Nazi German occupation regime in Lithuania

Generalbezirk Litauen (Lietuvos generalinė sritis, lit. 'General District Lithuania') was an administrative subdivision of the Reichskommissariat Ostland of Nazi Germany that covered Lithuania from 1941 to 1944. It served as the Nazi civilian administration for the German occupation of Lithuania during World War II.

Adrian von Renteln was the only Generalkommissar of Generalbezirk Litauen during its existence.

== Organization and structure ==
Generalbezirk Litauen was established in Lithuania on 25 July 1941, as one of the administrative districts of Reichskommissariat Ostland along with Generalbezirk Lettland.

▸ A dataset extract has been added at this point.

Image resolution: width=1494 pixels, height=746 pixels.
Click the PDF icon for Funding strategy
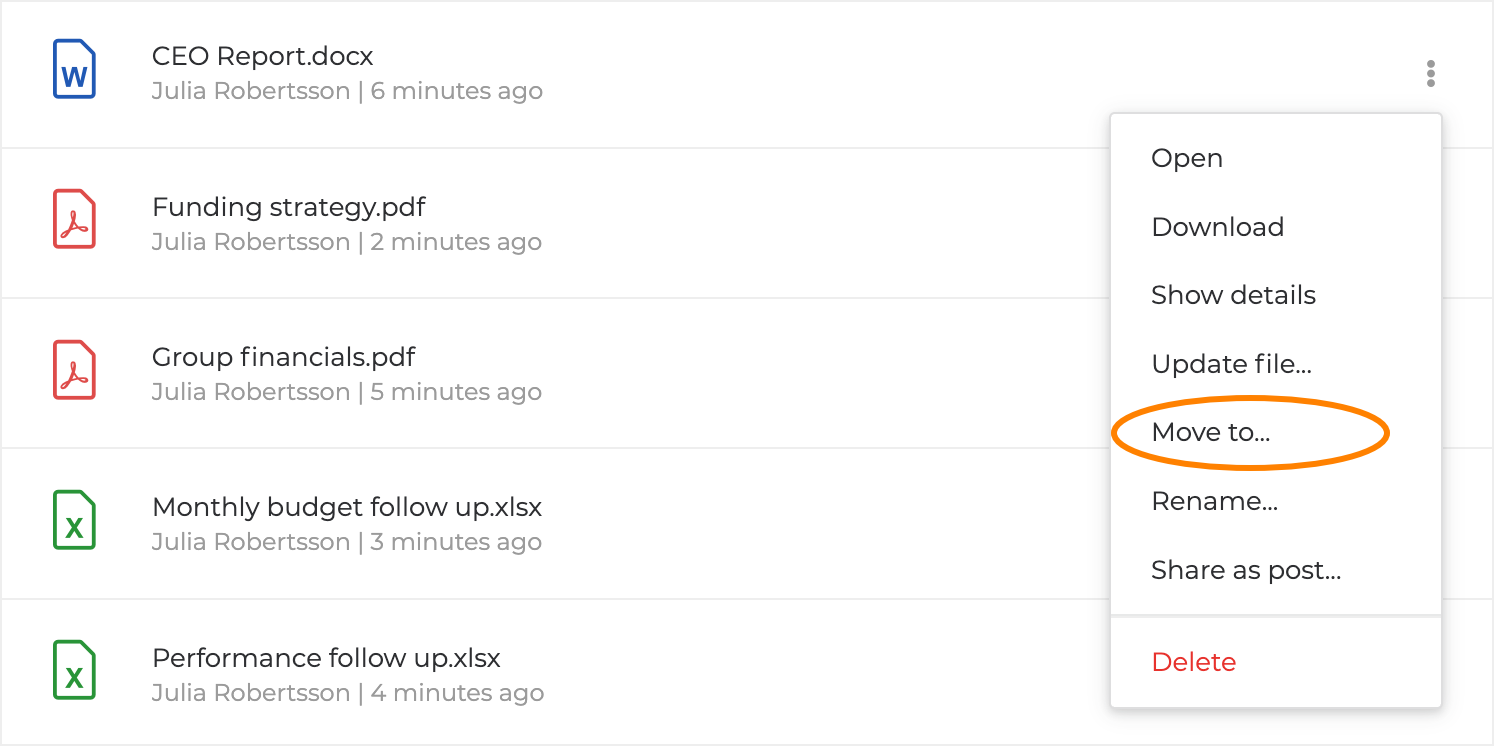tap(74, 220)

It was organized on the territory of German-occupied Lithuania, which had until then been under the military administration of the Wehrmacht's Army Group North Rear Area. By 1 August 1941, in the wake of further German gains, it expanded to its full extent, when the areas around Vilnius were added. The capital of Generalbezirk Litauen was Kauen (Kaunas).

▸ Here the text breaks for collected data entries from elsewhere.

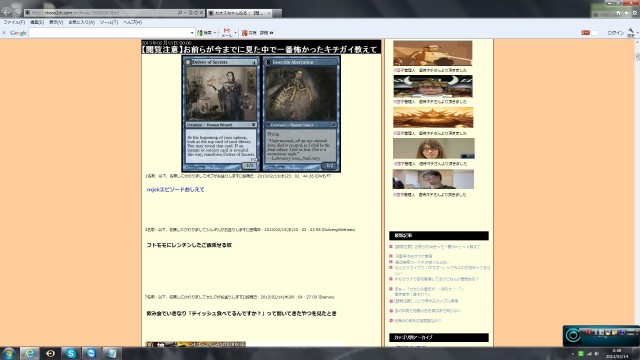Click in the Google toolbar search field
The height and width of the screenshot is (360, 640).
109,33
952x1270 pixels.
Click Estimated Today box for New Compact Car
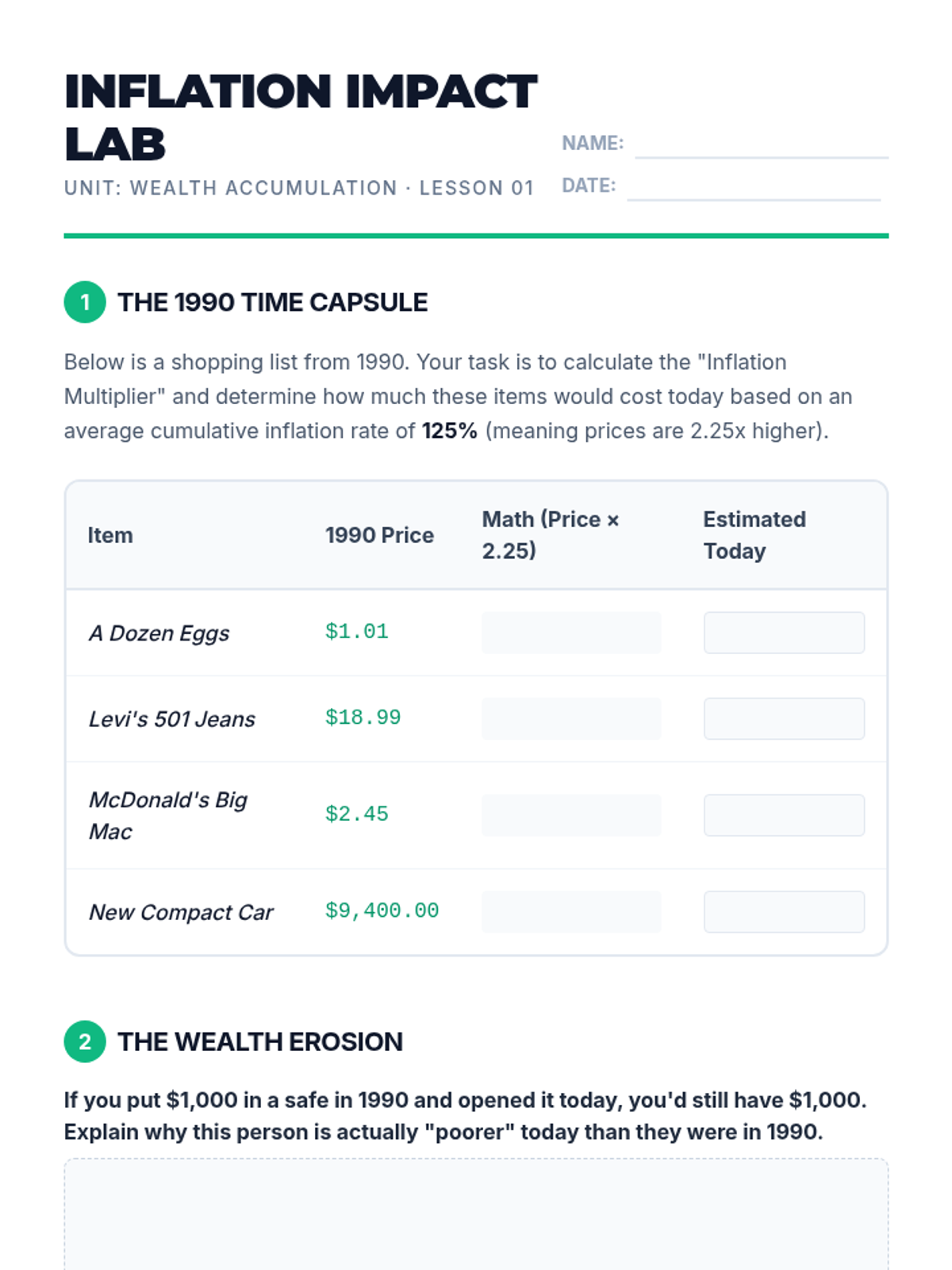click(x=784, y=911)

== Administrative divisions ==
Generalbezirk Litauen had 6 subdivisions called Kreisgebiete (County Areas). The seat of administration is in parentheses.
- Kauen-Land (Kaunas)
- Kauen-Stadt (Kaunas)
- Ponewesch (Panevėžys)
- Schaulen (Šiauliai)
- Wilna-Land (Vilnius)
- Wilna-Stadt (Vilnius)

== Civil and police leadership ==
Civil administration was led by a Generalkommissar (General Commissioner) directly appointed by Adolf Hitler, and who reported to Ostland Reichskommissar Hinrich Lohse, headquartered in Riga. In addition, police and security matters were overseen by an SS and Police Leader (SSPF) directly appointed by Reichsführer-SS Heinrich Himmler, and who reported to the Higher SS and Police Leader (HSSPF) Ostland und Russland-Nord in Riga, SS-Gruppenführer Hans-Adolf Prützmann until 1 November 1941, and SS-Obergruppenführer Friedrich Jeckeln after that date.

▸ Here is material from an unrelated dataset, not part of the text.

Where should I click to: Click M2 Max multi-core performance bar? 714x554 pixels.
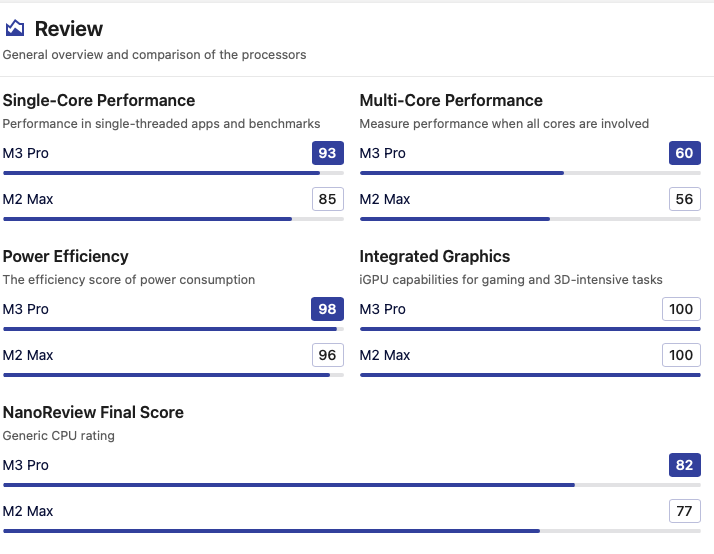click(x=455, y=219)
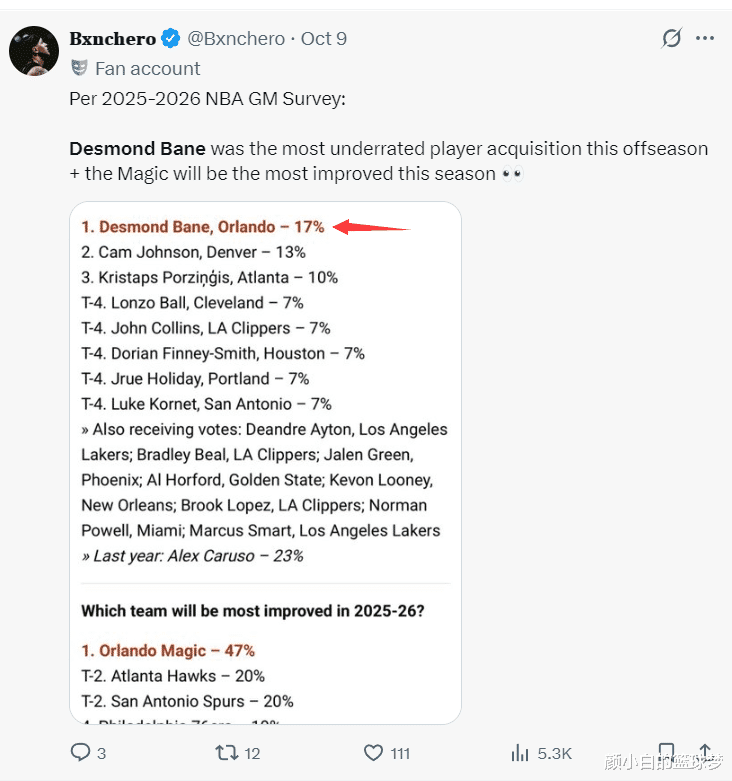
Task: Click the red arrow annotation in image
Action: 370,227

- Generalkommissar: Dr. Adrian von Renteln (25 July 1941 – August 1944).
- SS and Police Leader: SS-Brigadeführer Lucian Wysocki (11 August 1941 – 2 July 1943); SS-Brigadeführer Hermann Harm (2 July 1943 – 8 April 1944); SS-Brigadeführer Kurt Hintze (8 April – 15 September 1944).

== Holocaust ==

Following the German invasion in June 1941, the death squads of Einsatzgruppe A and their Lithuanian collaborators, including the Lithuanian Security Police, immediately began the systematic murder of Lithuanian Jews. Out of approximately 208,000 to 210,000 Jews, an estimated 190,000 to 195,000 were murdered before the end of the war, most between June and December 1941. More than 95% of Lithuania's Jewish population was massacred over the three-year German occupation, representing a more complete destruction than befell any other country affected by the Holocaust.

== Dissolution ==
On 28 July 1944, the Red Army launched the Kaunas offensive as part of Operation Bagration, and Generalbezirk Litauen effectively ceased to exist when the city fell on 1 August. Administration of those parts of Lithuania still under German occupation reverted to military administration of Army Group North under the command of General der Infanterie Johannes Frießner. Renteln disappeared during the German collapse, reportedly being captured by the Red Army and subsequently executed in the Soviet Union in 1946, but this is unconfirmed. According to another account, Renteln managed to successfully escape to South America.